What you need to do: Among the entries below, find the line with "This screenshot has height=329, width=247.", then quote it and each following line up to and including the line with "Task: Open the attached screenshot thumbnail", and nothing else.

Data excerpts:

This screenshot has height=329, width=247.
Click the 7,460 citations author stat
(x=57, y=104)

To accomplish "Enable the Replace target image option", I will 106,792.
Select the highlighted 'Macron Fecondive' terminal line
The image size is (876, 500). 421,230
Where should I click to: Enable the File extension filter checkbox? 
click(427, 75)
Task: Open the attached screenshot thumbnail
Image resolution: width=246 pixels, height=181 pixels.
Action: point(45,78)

==

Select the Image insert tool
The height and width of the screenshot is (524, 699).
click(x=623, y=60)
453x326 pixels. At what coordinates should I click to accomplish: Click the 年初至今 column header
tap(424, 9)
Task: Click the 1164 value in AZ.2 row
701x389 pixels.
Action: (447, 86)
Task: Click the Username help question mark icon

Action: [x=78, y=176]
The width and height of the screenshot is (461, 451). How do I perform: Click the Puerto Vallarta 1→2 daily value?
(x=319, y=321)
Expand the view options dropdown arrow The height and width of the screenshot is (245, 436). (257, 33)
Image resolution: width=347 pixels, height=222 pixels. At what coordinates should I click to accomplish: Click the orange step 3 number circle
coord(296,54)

--

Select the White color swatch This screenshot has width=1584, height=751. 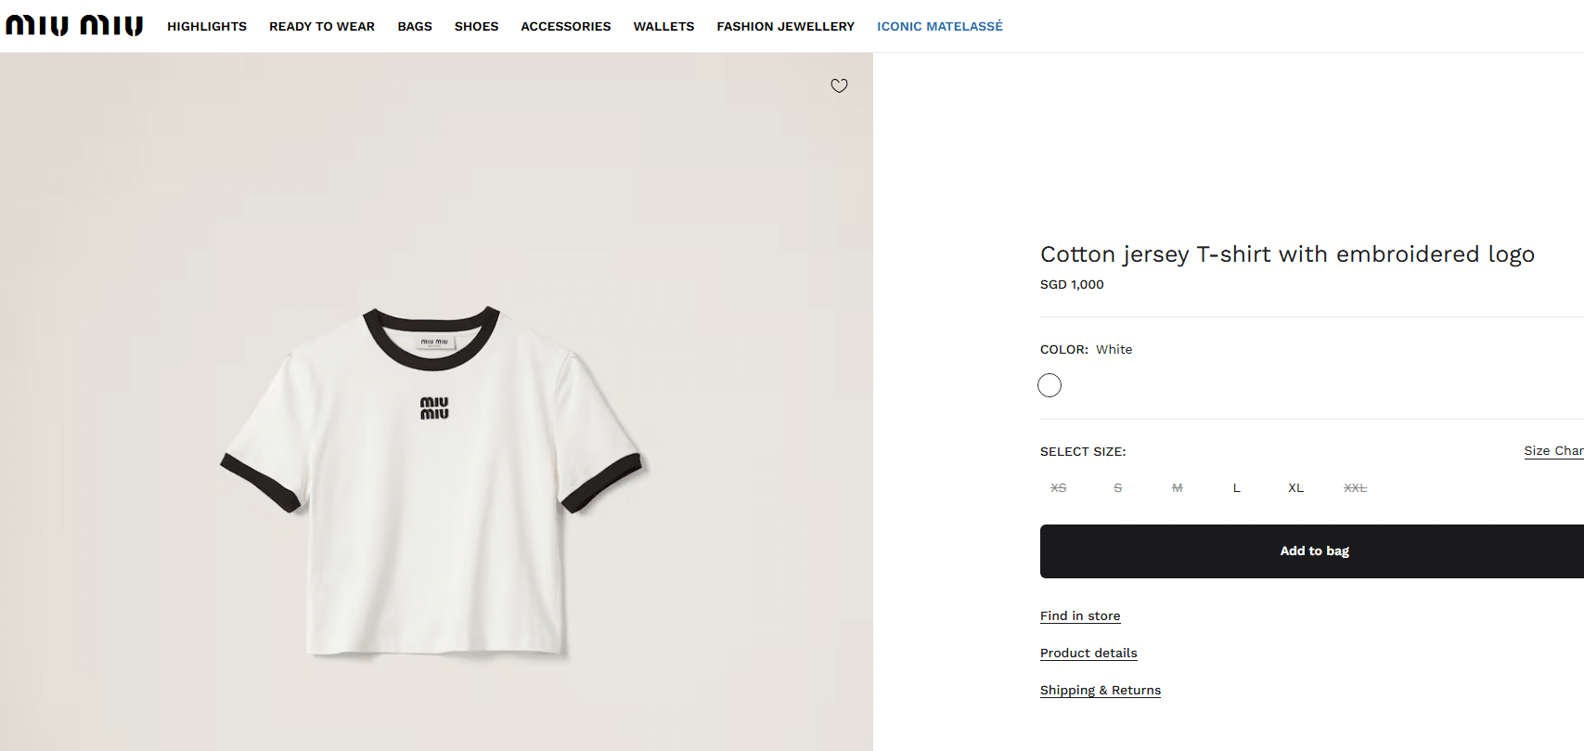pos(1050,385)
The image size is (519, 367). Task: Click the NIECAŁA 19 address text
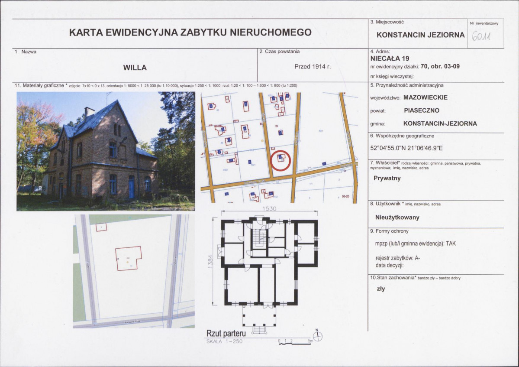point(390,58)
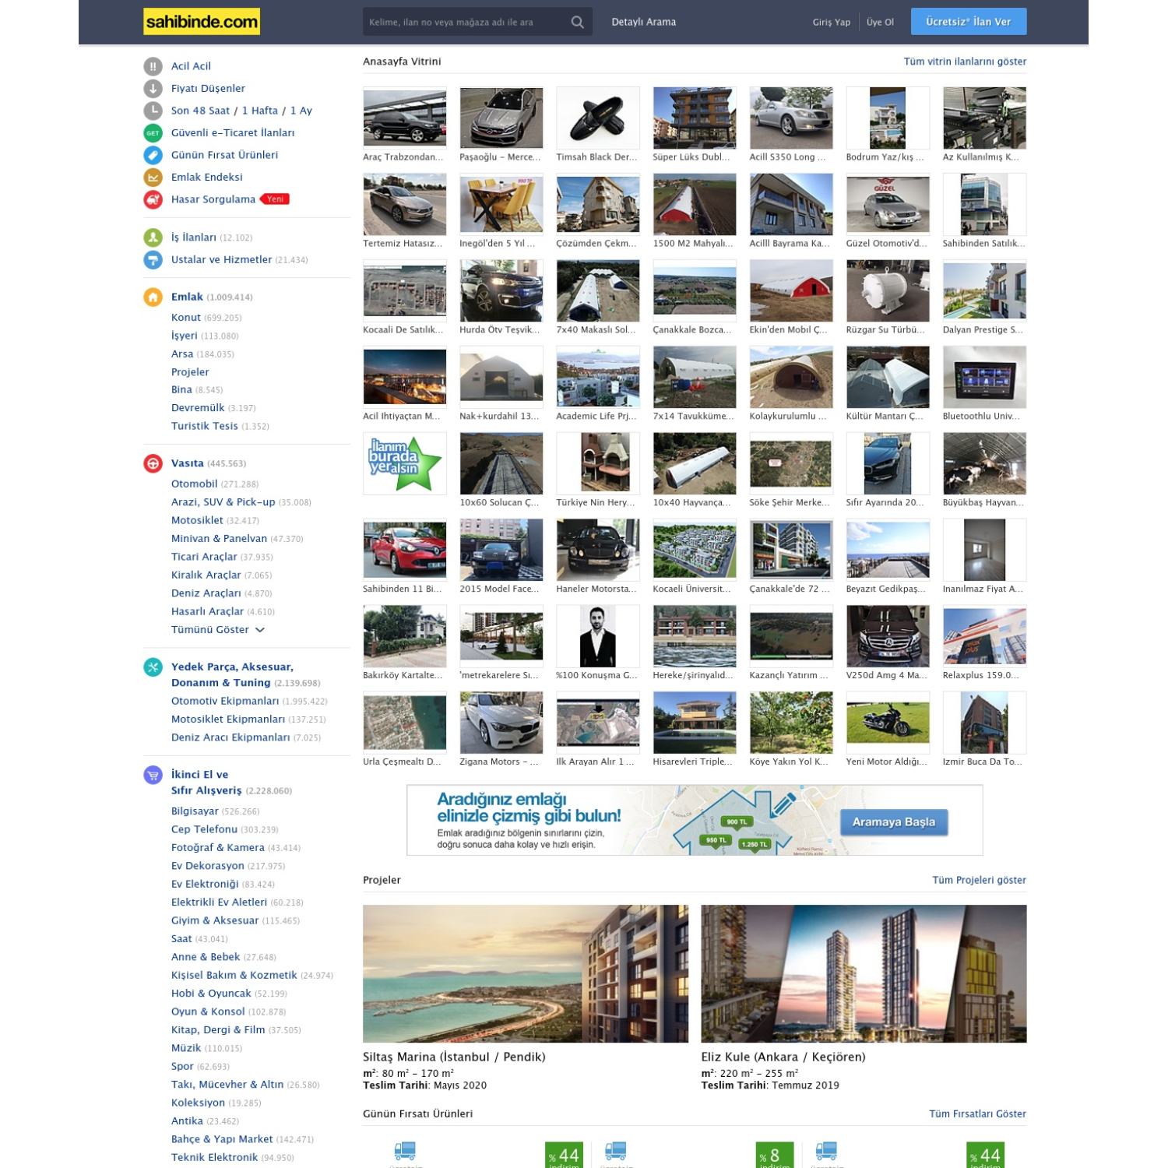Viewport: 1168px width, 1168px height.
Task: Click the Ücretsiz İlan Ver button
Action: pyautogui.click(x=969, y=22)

Task response:
This screenshot has height=329, width=247.
Click the 7,460 citations author stat
(x=57, y=104)

To accomplish "Enable the Replace target image option", I will 106,792.
Select the highlighted 'Macron Fecondive' terminal line
The image size is (876, 500). 421,230
Where should I click to: Enable the File extension filter checkbox? 
click(427, 75)
Task: Open the attached screenshot thumbnail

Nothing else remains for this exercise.